Interestingly, this does not appear to have been the work of a high-level saboteur or state actor. Instead, the attackers logged into “TeamViewer” - a software commonly used to remotely connect to computer systems. As the Covid-19 pandemic took off, it was often hastily installed on systems to allow users to work remotely. Worse yet, often the free “personal” version of TeamViewer was installed since it does not require any licensing or fees. In addition to breaching the terms of service, this also greatly increases risk, since the personal version lacks many of the features required for secure authentication of multiple users.
At this point in time, no new vulnerability in TeamViewer has been revealed. This leaves us with two main possibilities:
1. A user’s password was stolen or taken from a leak and then abused by 3rd party attackers to log in
2. A current or former employee accessed the system to perform what’s known as an “insider attack”
Both scenarios are disturbing in their own right.

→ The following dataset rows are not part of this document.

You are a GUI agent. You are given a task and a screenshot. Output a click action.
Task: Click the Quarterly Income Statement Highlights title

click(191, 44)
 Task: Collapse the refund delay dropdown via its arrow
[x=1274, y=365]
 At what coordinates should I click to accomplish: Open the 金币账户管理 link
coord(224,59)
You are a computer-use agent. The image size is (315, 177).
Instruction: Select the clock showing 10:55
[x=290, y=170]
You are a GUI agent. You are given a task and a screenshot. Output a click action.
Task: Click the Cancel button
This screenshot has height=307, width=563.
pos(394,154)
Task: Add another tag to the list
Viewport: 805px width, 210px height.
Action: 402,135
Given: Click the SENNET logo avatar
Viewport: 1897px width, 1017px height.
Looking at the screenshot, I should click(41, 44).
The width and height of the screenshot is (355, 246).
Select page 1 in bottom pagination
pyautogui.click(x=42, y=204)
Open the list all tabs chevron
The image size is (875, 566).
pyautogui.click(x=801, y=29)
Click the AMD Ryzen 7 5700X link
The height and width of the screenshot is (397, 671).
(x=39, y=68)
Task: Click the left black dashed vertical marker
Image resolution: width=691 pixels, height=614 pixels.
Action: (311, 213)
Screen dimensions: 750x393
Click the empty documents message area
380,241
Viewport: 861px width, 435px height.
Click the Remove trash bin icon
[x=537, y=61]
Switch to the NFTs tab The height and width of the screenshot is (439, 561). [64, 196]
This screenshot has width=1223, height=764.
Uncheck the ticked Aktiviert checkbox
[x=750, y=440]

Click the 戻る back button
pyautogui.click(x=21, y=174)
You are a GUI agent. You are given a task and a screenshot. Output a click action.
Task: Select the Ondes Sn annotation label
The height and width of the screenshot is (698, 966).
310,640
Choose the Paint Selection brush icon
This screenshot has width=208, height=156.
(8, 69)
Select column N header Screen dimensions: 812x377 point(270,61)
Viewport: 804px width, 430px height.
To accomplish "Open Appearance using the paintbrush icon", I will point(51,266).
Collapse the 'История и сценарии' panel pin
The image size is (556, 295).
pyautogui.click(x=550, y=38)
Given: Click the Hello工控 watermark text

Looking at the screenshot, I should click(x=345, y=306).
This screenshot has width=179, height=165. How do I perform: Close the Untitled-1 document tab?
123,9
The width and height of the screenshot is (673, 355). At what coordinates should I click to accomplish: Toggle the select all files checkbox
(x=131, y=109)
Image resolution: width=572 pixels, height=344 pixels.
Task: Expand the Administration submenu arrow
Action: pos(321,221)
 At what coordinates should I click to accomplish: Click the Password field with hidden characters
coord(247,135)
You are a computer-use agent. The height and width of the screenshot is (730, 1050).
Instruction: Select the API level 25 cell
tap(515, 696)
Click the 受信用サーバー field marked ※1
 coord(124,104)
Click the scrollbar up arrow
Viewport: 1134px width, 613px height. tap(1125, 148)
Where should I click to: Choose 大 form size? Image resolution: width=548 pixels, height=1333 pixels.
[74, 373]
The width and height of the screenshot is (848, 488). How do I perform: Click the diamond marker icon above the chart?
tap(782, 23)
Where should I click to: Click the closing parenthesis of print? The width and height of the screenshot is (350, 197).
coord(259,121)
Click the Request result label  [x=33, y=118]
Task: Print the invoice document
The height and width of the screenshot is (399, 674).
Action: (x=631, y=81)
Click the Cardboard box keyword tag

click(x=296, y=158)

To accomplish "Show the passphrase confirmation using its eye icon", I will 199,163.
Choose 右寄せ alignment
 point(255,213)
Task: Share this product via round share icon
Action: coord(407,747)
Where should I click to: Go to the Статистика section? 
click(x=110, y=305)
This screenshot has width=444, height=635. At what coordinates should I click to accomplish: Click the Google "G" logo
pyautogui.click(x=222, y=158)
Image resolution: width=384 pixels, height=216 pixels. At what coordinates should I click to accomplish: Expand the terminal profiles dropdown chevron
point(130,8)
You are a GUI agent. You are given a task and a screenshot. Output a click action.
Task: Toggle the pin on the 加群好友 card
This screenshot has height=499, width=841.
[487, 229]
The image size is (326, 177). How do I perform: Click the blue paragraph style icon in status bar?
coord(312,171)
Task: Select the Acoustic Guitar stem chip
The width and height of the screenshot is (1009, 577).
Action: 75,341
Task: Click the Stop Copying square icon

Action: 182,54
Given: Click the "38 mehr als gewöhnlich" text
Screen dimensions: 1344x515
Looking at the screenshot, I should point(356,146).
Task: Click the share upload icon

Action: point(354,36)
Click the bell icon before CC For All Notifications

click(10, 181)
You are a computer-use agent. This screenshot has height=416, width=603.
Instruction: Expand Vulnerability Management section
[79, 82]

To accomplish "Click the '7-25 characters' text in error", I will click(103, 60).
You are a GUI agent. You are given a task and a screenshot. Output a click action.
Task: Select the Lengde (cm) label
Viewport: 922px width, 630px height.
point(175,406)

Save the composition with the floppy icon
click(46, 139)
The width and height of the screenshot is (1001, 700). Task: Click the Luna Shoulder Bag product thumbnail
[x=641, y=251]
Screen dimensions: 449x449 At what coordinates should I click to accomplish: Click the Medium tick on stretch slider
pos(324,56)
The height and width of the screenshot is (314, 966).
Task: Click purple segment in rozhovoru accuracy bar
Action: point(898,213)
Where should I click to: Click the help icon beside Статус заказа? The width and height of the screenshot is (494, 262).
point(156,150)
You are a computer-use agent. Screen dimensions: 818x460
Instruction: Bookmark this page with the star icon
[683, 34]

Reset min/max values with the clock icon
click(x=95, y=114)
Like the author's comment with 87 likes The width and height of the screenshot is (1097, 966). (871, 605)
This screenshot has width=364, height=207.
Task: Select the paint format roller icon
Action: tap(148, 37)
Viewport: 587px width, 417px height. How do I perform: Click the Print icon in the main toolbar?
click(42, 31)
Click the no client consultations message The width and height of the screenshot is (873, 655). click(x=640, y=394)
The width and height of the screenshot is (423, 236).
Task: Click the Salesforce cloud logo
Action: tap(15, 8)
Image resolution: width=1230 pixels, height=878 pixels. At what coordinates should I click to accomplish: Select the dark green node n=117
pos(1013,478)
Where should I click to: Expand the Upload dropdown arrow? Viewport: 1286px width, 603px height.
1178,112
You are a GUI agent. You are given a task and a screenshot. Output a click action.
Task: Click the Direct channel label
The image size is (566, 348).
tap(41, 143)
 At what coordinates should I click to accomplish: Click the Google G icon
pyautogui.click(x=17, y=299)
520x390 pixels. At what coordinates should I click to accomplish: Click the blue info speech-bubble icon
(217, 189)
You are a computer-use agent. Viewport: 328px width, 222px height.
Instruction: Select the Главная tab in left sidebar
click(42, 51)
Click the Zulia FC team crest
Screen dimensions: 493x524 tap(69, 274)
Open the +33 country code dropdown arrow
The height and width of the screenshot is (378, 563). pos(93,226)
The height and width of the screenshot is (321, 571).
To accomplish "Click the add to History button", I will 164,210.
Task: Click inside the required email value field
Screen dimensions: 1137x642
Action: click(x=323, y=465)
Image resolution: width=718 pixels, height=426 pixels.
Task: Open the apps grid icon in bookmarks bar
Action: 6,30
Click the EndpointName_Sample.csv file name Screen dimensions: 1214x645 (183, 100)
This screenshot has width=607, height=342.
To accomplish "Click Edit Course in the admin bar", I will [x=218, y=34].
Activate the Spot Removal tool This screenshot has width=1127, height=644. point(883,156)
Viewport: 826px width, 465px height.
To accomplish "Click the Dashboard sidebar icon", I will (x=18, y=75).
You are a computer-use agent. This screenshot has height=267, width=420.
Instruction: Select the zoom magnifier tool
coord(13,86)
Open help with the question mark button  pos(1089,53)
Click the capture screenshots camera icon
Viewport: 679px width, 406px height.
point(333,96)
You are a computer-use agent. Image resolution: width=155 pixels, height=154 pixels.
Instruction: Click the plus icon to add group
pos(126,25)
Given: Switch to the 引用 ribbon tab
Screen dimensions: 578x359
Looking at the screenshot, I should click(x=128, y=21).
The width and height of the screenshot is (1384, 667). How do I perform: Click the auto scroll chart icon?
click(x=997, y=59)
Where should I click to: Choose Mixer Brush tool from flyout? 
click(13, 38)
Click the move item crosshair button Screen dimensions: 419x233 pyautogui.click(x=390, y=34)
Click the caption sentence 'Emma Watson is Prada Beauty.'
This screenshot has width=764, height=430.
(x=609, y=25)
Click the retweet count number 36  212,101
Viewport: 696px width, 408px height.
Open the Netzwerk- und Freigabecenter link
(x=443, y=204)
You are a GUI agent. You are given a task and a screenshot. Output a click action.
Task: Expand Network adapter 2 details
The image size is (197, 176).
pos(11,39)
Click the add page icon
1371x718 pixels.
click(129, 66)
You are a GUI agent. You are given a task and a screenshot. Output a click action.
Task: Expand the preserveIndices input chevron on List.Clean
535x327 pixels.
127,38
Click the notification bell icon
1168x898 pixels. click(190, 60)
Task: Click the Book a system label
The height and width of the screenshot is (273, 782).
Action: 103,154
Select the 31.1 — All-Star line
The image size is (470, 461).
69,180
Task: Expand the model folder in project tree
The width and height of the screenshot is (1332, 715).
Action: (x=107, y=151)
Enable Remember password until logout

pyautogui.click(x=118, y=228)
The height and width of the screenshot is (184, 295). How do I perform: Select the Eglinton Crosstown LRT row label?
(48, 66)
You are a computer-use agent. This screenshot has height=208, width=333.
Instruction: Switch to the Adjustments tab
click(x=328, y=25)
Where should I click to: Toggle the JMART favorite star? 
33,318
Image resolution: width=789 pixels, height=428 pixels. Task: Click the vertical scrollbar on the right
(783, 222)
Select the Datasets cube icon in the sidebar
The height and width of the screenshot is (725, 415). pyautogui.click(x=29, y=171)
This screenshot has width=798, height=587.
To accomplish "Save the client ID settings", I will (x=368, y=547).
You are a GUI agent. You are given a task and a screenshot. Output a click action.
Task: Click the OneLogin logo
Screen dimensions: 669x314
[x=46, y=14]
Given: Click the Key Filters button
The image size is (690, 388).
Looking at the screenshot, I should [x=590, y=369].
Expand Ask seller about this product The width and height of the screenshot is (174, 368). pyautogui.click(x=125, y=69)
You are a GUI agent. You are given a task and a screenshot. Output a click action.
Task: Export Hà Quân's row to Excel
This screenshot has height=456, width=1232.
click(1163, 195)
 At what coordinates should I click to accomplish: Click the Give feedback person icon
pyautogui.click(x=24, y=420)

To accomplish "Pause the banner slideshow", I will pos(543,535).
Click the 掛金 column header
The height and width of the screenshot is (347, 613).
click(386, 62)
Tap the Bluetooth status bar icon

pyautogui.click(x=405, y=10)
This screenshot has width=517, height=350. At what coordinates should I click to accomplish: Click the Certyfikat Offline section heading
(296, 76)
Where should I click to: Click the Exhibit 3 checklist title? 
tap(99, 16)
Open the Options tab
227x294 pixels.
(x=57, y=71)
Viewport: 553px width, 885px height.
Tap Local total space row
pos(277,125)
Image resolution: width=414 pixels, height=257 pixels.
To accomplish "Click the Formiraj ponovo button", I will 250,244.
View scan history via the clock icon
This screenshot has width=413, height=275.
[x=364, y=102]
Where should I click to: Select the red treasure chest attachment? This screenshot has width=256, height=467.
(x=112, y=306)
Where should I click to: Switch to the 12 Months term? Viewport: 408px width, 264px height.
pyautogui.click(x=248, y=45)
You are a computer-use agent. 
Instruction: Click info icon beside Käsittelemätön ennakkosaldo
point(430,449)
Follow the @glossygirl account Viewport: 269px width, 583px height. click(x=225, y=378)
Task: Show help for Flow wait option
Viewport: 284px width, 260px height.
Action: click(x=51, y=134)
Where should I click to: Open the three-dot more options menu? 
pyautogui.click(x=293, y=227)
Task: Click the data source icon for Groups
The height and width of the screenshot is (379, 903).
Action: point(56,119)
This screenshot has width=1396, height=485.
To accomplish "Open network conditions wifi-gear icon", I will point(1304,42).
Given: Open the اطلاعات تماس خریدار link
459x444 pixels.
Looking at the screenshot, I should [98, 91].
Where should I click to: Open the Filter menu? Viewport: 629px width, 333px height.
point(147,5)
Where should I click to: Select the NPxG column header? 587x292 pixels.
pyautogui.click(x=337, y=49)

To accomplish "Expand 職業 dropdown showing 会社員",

The thought that infrastructure of vital importance is sometimes protected by shared, reused, or trivial passwords imply that attacking such systems is not the exclusive domain of well-funded state actors. Low-level criminals or hacktivists could easily look up leaked passwords or even bribe employees.
And while this time around the change was immediately noticed and reversed, the same can not be guaranteed for future cases. The question is not if, but when we will see the first death from the direct consequences of a critical infrastructure cyber attack. Most likely this attack will not come from a highly advanced adversary exploiting a highly technical vulnerability. Instead, human fatalities from such a cyber attack will be attributed to sloppy policy or weak passwords.
Now, it's completely reasonable to expect that lessons from this breach would be learned by those who manage critical infrastructure. However, barely six months later, the United States Cybersecurity and Infrastructure Security Agency (CISA) reported a series of newer, unrelated ransomware incidents on water and wastewater facilities in California, Nevada and Maine.
In a number of these cases, hackers had managed to paralyse the specialized supervisory control and data acquisition (SCADA) devices that issue commands to mechanical equipment. The high societal dependency on these systems combined with the relatively low cybersecurity resilience in many pieces of critical infrastructure makes for very attractive targets. Although water plants are firmly being targeted at the moment, we are now also seeing these styles of attacks going after a wider range of critical infrastructure. Things are more likely to get worse before they get better.
The only way to protect against such scenarios is to make sure that all staff members are well aware of the risks and well trained to detect and prevent them. As a real-life example from one particular organization, you can buy the best firewall in the world, but if your staff are setting up TeamViewer with the password “12345678”, you might be in for a difficult time.